Deep Learning By Example

Ahmed Menshawy



Key Features

  • Get your first experience with deep learning with this easy-to-follow guide
  • Implement neural networks with the easiest, developer-friendly tools and techniques in the market.

Book Description

Deep Learning has made some huge and significant contributions and it's one of the mostly adopted techniques in order to drive insights from your data nowadays. Google developed one of the most used libraries (aka. TensorFlow) to use in order to build fast, robust against an error-prone and scale deep learning algorithms that can run on both CPU and GPU.

This book is a starting point for those who are keen on knowing about deep learning and implementing it, but do not have extensive background in machine learning. We will start with introducing you with Data science for performing data analysis, machine learning, and eventually deep learning. Then, you will explore algorithms and various techniques that lead into efficient data processing. You will learn to clean, mine, and analyze data. Once you are comfortable with some analysis, you will then move to creating machine learning models that will eventually lead you to neural networks. You will get familiar with basics of deep learning and explore various tools that enable deep learning in a powerful yet user friendly manner. While all of this is being taught, spread across the book, we will be using intuitive examples like Titanic survivor prediction, Housing price predictor, etc. teaching implementations of each of the concept.
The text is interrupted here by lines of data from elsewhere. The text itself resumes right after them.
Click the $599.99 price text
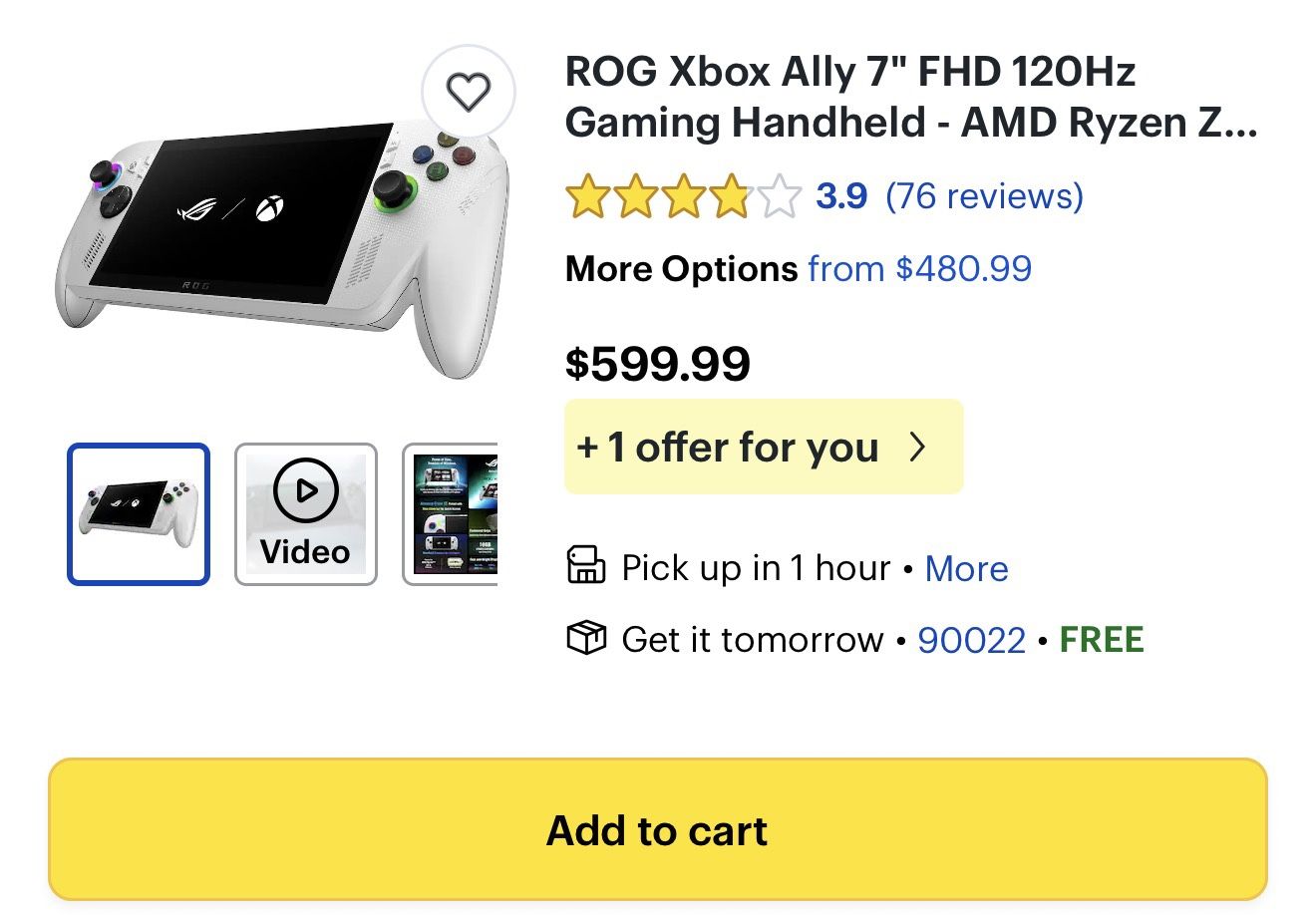point(657,363)
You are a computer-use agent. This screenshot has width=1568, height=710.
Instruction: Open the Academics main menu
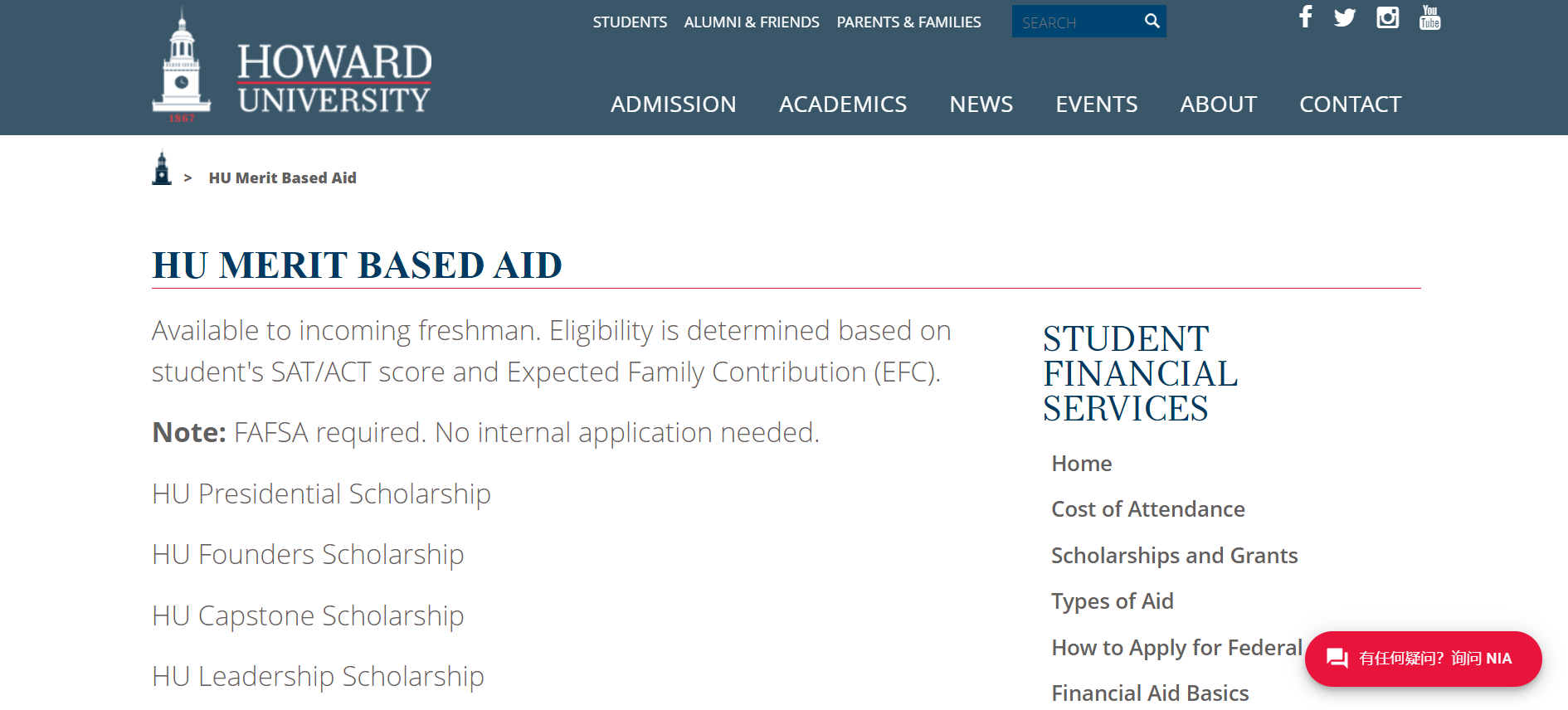click(842, 105)
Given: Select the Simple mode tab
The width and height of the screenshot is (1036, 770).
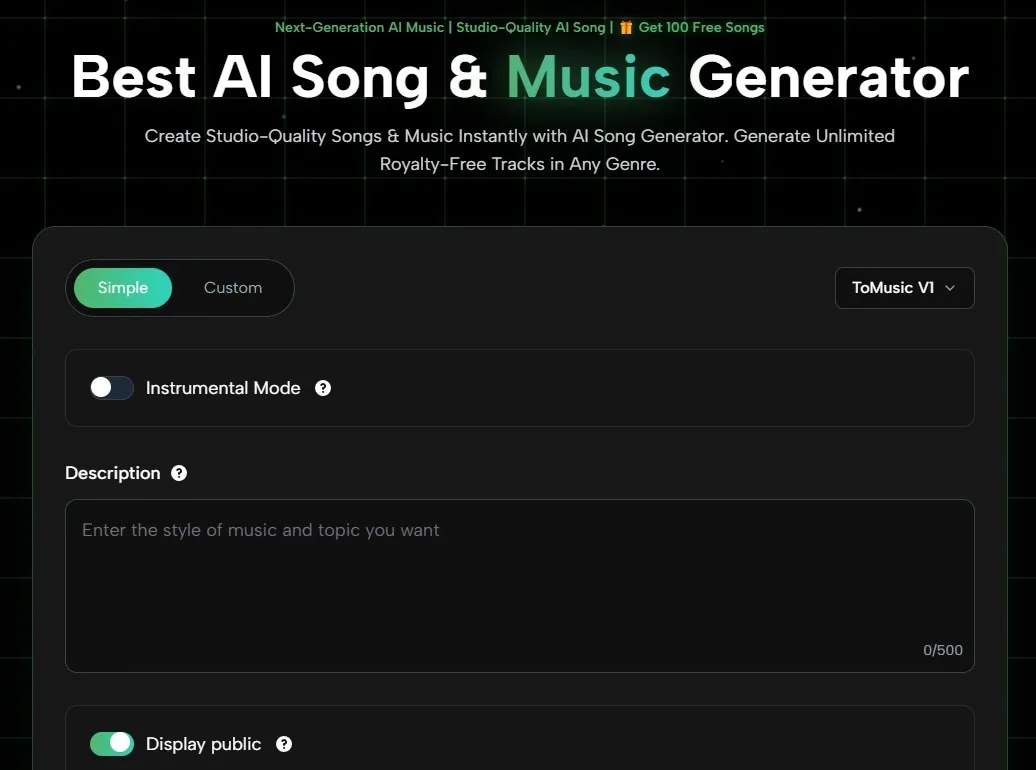Looking at the screenshot, I should 123,288.
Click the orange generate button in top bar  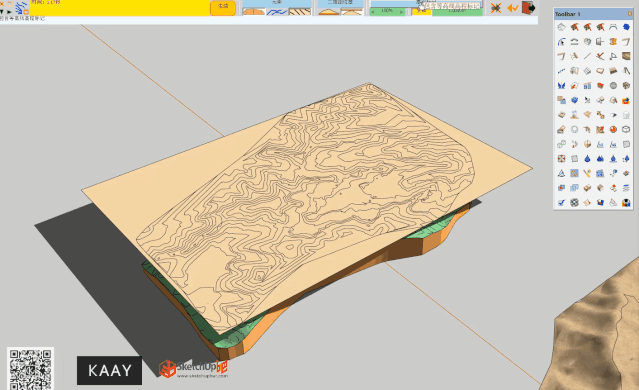pyautogui.click(x=223, y=7)
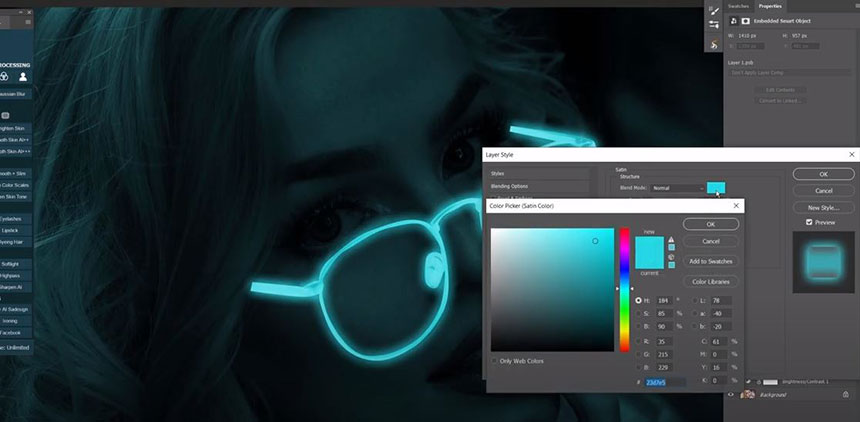
Task: Click the smart object icon in Properties
Action: point(733,20)
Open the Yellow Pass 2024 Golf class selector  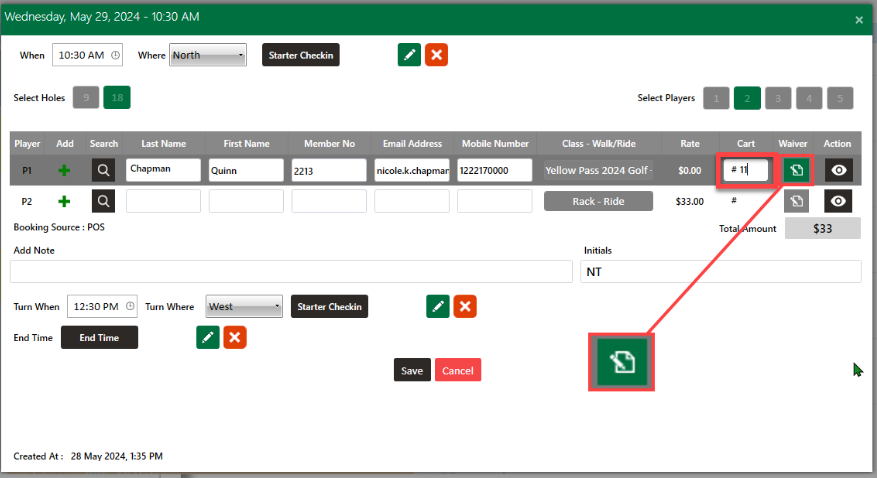598,171
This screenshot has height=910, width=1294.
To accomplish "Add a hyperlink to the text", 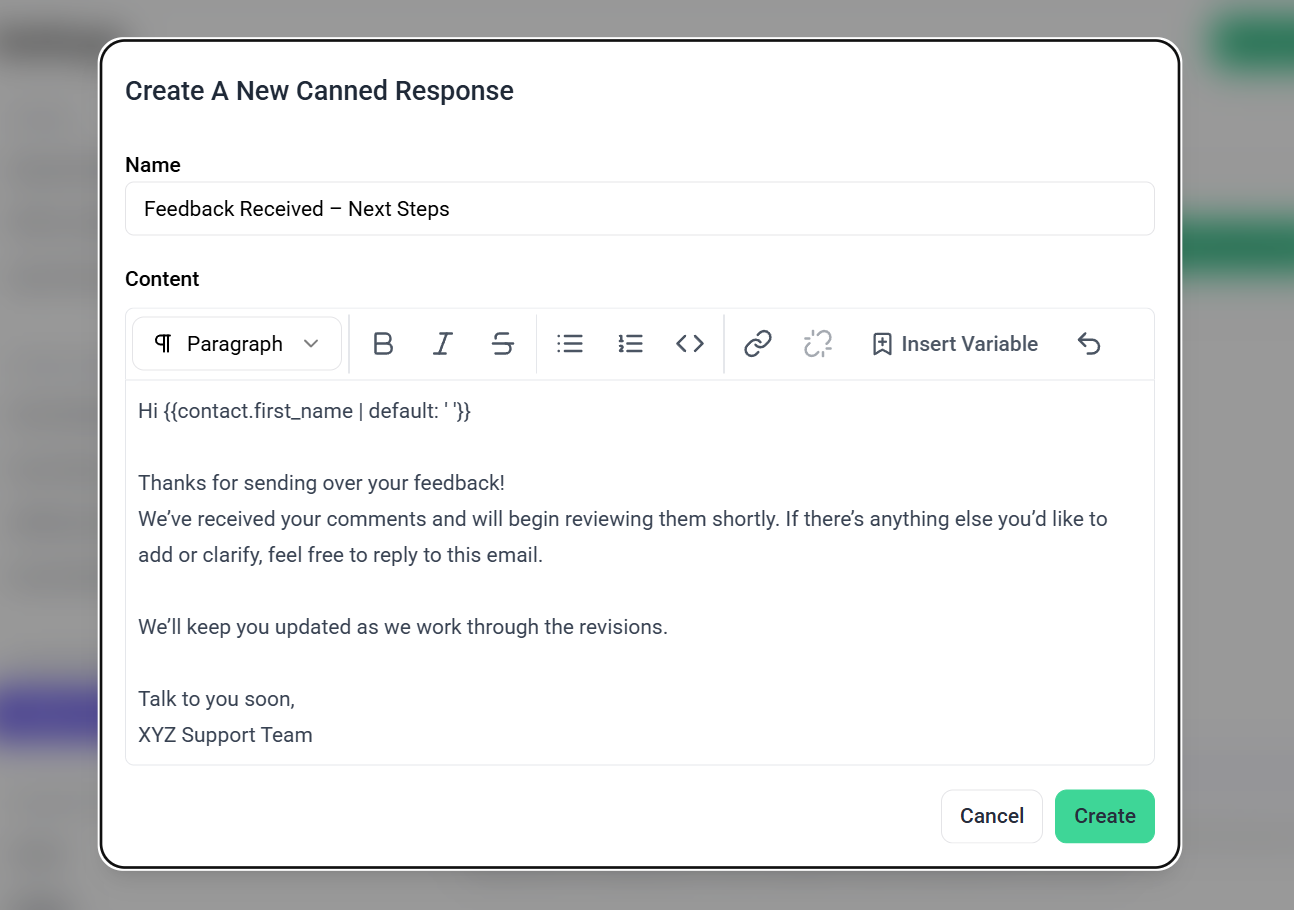I will click(758, 344).
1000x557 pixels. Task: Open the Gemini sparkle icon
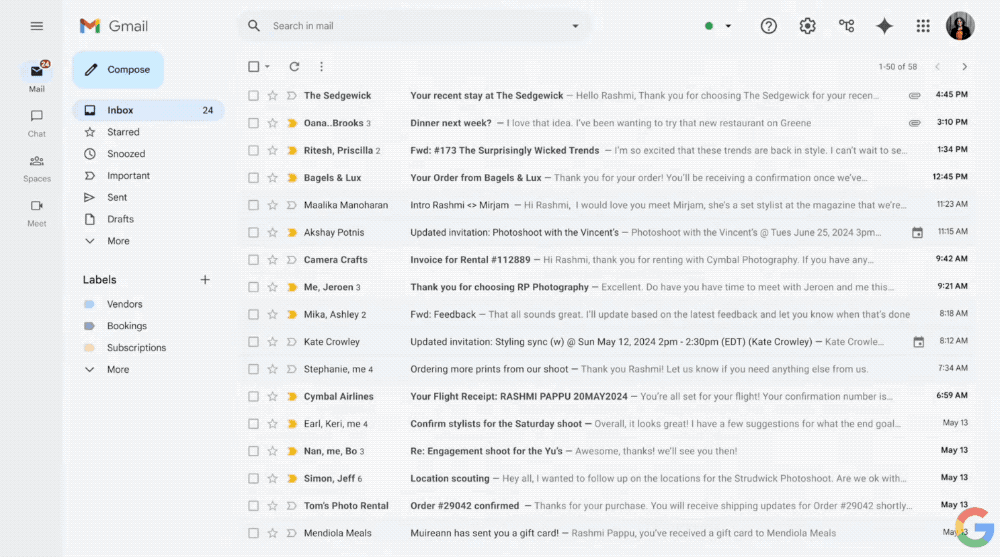point(884,26)
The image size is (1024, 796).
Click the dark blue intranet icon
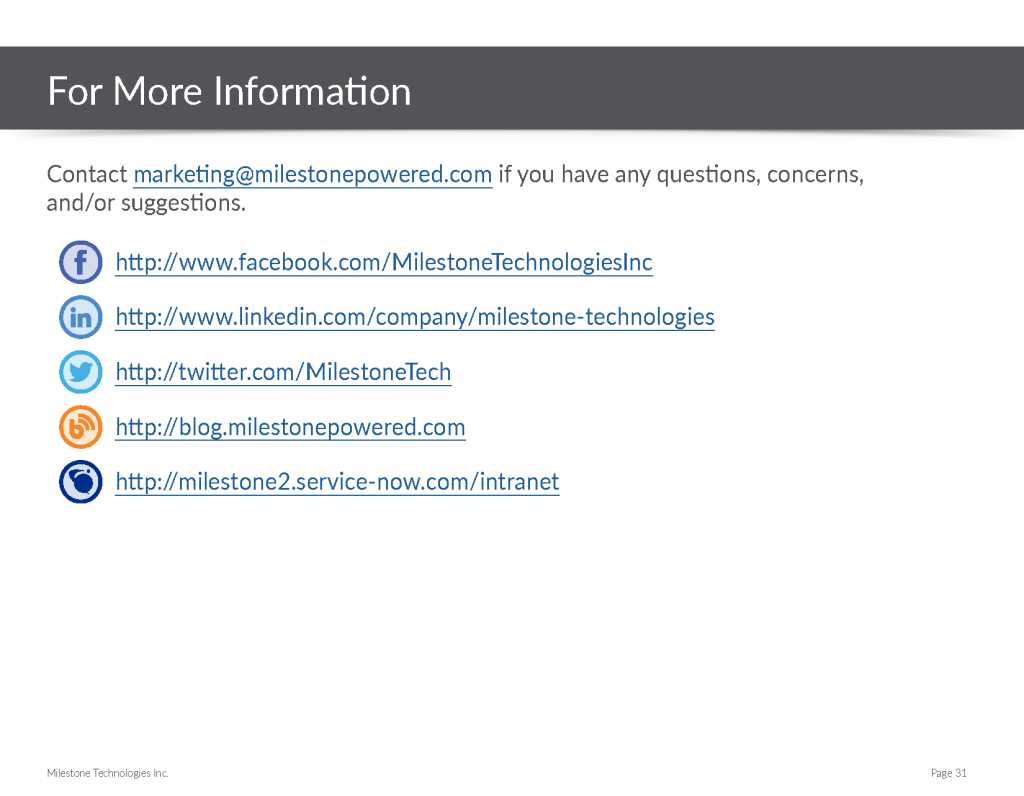point(81,482)
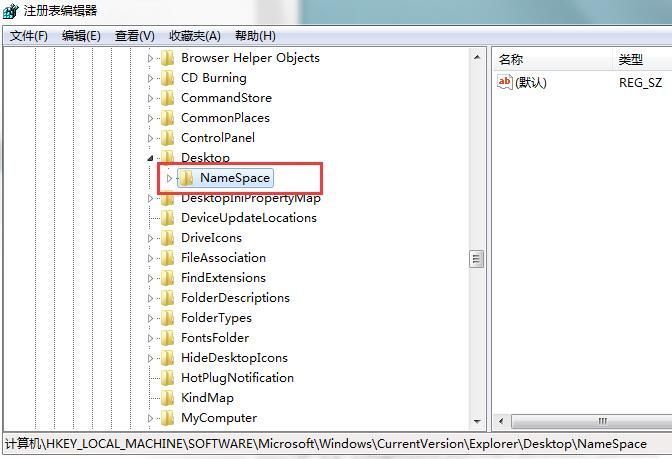Expand the NameSpace key
This screenshot has height=459, width=672.
click(x=170, y=178)
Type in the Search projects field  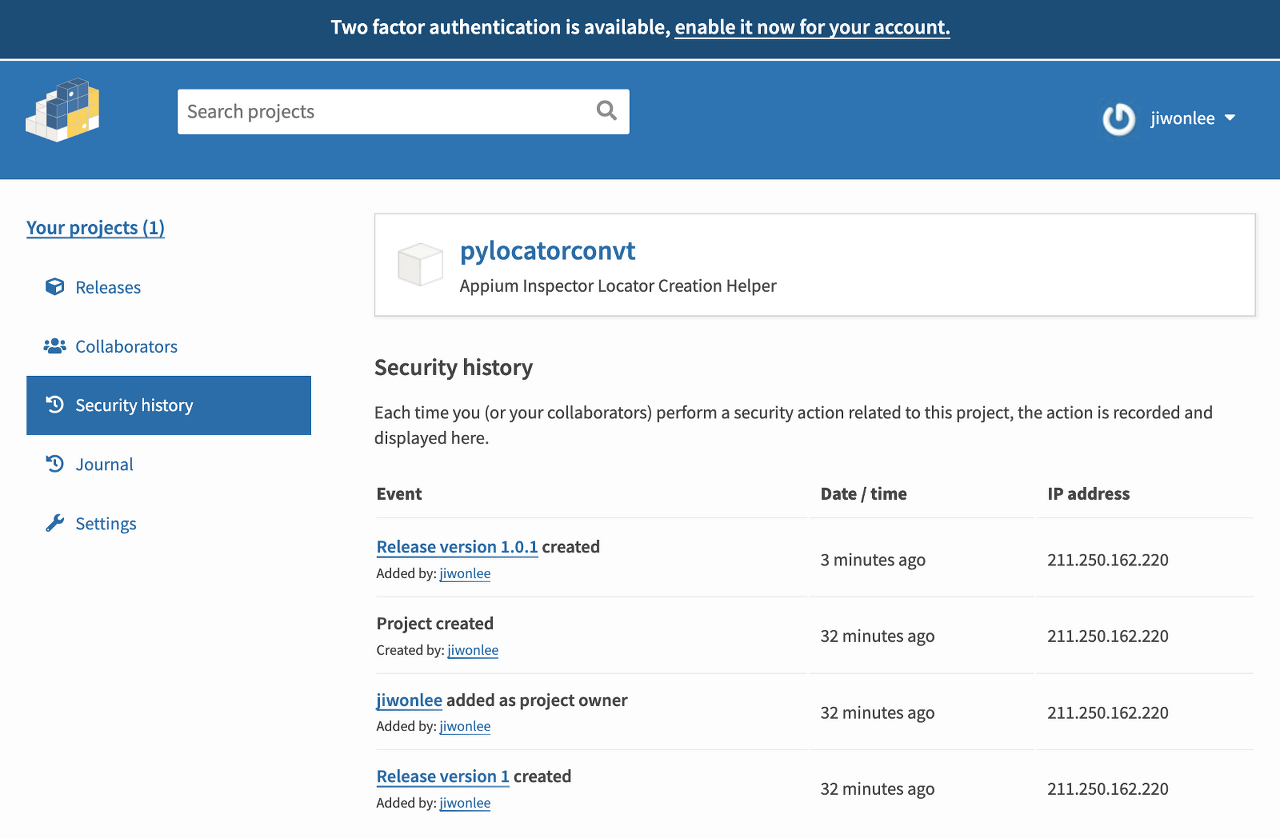[x=385, y=111]
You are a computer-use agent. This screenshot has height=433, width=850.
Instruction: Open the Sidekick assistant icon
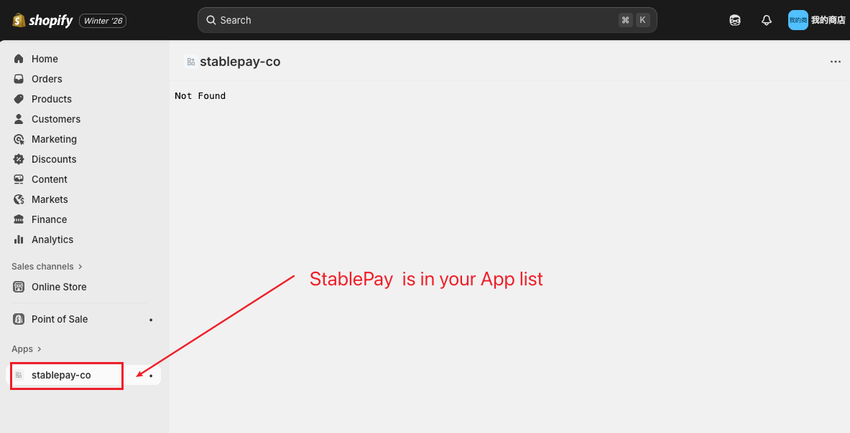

With a very low starting point, this book will enable a regular developer to get hands on experience with deep learning.

By the end of this book, you will learn all the essentials needed to explore and understand what is deep learning and will perform deep learning tasks first hand.

What you will learn

  • Learn about Data Science, its challenges and how to tackle them.
  • Learn the basics of Data Science and modern best practices with a Titanic Example.
  • Get familiarized with one of the most powerful platforms for Deep Learning(DL), TensorFlow 1.x.
  • Basic of Deep Learning and modern best practices with a digit classification problem of MNIST.
  • Dive into imaging problems by looking at early lung cancer detection and emotion recognition using CNN.
  • Apply deep learning to other domains like Language Modeling, ChatBots and Machine Translation using the one of the powerful architectures of DL, RNN.